The event opens with Swiss artists Denis Rollet and Francisco Meirino continuing their explorative duo utilizing homemade electronic devices, quotidian objects, modular synthesis and pensive soundscapes.
Following, sonic and performance artist Jenny Gräf performs her unique style of experimental electronica -- invoking immersion and rupture and exploring changing perceptions of diegesis and space.
The evening continues with visual artist and composer Joe Colley presenting visceral electronics that concentrate on the instigation of unstable situations unique to the composition of random sound.
Closing the night, Alexandra Brandon presents her TRNSGNDR/VHS project -- a sound combining noise and pop music sampling that thematically addresses questions of gender, race, and identity. Her performance follows recent works released on Halcyon Veil and DISCWOMAN, a New York-based platform, collective, and booking agency representing and showcasing cis women, trans women and genderqueer talent in electronic music.

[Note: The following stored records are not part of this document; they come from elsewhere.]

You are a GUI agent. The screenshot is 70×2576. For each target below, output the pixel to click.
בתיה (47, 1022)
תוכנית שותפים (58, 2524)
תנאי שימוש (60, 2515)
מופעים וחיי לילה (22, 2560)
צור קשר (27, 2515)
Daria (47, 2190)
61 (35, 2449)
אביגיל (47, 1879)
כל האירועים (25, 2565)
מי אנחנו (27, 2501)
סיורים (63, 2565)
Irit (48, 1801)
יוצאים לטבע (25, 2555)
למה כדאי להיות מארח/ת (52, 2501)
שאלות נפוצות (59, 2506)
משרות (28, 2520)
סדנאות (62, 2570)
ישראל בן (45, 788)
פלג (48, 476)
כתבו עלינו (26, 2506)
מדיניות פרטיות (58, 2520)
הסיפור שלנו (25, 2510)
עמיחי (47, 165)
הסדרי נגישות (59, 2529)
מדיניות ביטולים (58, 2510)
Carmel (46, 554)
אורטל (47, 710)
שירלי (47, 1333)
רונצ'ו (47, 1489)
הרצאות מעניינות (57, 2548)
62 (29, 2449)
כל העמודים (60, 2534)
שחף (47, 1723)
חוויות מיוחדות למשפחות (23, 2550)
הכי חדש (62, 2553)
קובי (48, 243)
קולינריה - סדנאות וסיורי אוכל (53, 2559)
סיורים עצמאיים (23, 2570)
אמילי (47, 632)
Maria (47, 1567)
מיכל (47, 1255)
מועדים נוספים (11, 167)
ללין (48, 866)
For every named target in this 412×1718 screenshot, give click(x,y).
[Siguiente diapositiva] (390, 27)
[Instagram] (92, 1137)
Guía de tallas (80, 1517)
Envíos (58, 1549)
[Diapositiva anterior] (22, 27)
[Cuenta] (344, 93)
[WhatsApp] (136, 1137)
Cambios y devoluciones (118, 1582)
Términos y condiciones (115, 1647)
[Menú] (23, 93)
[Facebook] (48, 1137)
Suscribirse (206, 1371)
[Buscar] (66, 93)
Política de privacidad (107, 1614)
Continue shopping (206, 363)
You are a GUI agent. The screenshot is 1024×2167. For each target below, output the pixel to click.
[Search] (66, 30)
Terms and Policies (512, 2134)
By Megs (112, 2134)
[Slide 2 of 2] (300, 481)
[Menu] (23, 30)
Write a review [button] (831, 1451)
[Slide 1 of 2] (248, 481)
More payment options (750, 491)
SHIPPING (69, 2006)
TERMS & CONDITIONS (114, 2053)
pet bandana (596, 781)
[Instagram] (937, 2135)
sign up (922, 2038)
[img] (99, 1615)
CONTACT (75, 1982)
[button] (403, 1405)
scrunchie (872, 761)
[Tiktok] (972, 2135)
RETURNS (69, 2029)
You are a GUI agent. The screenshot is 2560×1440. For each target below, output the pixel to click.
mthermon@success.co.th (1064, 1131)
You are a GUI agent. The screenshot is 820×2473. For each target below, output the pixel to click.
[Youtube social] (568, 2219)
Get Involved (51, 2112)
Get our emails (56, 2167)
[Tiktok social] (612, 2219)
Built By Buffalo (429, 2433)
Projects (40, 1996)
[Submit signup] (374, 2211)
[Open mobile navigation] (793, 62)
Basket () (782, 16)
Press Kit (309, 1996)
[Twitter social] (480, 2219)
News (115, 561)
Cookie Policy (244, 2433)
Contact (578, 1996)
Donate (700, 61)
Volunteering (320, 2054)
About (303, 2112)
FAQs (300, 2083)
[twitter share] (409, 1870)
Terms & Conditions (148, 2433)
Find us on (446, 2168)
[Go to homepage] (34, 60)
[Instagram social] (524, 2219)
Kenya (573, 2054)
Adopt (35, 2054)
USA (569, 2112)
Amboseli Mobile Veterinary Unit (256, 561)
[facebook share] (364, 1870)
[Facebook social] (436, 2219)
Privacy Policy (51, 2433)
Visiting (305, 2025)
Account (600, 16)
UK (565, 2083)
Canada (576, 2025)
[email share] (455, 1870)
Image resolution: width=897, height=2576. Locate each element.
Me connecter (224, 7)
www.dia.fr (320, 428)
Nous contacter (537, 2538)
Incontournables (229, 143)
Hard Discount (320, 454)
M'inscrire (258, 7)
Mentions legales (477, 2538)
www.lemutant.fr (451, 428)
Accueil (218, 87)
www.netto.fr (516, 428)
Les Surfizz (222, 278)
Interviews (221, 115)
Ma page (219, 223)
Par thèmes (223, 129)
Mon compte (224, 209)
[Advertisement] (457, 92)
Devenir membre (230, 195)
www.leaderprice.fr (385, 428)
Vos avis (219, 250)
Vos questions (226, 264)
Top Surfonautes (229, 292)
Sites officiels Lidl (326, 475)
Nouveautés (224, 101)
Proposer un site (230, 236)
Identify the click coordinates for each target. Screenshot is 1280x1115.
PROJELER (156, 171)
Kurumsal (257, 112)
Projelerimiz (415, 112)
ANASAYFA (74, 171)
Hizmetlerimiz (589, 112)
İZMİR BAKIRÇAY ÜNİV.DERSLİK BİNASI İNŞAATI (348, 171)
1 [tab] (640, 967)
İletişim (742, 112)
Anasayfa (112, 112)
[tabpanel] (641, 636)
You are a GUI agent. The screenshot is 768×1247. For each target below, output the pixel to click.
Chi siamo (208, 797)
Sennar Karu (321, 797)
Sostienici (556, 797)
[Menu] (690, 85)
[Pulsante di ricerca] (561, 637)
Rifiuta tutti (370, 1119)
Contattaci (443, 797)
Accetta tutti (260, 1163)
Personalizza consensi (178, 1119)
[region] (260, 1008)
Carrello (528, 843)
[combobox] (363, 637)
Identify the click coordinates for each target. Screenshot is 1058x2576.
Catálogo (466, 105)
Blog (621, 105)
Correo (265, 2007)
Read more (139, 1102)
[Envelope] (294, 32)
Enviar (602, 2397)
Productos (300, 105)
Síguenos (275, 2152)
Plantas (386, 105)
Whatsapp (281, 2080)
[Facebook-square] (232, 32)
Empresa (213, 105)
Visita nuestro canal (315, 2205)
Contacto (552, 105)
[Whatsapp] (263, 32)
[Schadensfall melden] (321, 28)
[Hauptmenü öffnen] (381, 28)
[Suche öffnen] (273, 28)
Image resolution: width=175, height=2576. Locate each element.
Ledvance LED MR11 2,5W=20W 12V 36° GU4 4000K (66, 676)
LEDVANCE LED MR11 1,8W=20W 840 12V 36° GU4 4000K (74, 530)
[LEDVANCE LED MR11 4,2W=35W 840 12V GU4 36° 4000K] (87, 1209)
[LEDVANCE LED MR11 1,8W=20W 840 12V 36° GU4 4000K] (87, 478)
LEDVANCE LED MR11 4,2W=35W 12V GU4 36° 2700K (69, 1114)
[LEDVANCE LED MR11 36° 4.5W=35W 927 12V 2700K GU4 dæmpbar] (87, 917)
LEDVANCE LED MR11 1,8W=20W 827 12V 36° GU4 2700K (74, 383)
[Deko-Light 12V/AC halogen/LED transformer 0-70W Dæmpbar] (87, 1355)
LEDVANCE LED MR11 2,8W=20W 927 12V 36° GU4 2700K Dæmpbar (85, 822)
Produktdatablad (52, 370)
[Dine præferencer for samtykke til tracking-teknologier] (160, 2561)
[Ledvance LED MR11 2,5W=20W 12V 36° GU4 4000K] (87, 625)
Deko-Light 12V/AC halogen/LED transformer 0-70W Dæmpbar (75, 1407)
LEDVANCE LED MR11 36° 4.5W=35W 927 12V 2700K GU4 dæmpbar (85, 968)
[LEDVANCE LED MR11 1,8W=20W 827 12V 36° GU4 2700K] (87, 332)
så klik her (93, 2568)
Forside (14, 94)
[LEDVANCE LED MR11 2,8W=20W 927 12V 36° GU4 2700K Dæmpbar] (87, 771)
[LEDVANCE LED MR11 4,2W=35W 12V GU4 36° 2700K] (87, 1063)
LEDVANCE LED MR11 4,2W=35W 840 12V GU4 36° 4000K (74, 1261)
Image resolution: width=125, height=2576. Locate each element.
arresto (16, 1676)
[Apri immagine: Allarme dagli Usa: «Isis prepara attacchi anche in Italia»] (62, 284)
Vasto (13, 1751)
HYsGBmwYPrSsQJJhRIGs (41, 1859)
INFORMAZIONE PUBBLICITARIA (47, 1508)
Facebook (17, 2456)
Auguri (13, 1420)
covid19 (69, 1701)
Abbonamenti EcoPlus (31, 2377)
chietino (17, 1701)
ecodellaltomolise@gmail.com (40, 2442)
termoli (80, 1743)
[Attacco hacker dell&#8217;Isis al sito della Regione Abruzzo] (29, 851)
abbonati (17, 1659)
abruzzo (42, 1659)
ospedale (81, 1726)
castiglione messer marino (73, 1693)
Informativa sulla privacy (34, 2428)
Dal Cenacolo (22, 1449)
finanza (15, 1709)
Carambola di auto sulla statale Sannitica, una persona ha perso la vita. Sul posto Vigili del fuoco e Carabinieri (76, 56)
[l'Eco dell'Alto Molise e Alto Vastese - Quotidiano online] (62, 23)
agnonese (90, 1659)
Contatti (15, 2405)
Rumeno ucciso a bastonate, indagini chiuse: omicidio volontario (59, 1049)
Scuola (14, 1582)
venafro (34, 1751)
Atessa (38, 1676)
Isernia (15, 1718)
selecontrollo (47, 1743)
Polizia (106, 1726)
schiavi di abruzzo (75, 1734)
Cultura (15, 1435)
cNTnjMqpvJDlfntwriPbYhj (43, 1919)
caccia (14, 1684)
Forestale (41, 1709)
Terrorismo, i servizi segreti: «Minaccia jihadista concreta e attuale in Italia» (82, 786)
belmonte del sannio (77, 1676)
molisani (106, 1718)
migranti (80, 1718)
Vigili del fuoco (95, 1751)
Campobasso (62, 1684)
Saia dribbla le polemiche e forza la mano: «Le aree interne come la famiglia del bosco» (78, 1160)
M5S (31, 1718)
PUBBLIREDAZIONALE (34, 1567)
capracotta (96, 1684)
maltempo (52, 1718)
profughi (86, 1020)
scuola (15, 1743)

The 2017 Ende Tymes Festival of Noise and Experimental Liberation is the seventh annual celebration of Noise, Experimental Music, and Sound Art in outer NYC. Ende Tymes VII presents ~50 artists over the course of four nights April 27th - 30th, in Brooklyn NY at ISSUE Project Room and Silent Barn (where it was born in 2011). The schedule is a densely packed lineup featuring a wide variety of street-level experimental music and noise art: abstract / experimental / avant-garde music, harsh noise, drone, and "unclassifiable" sound artists.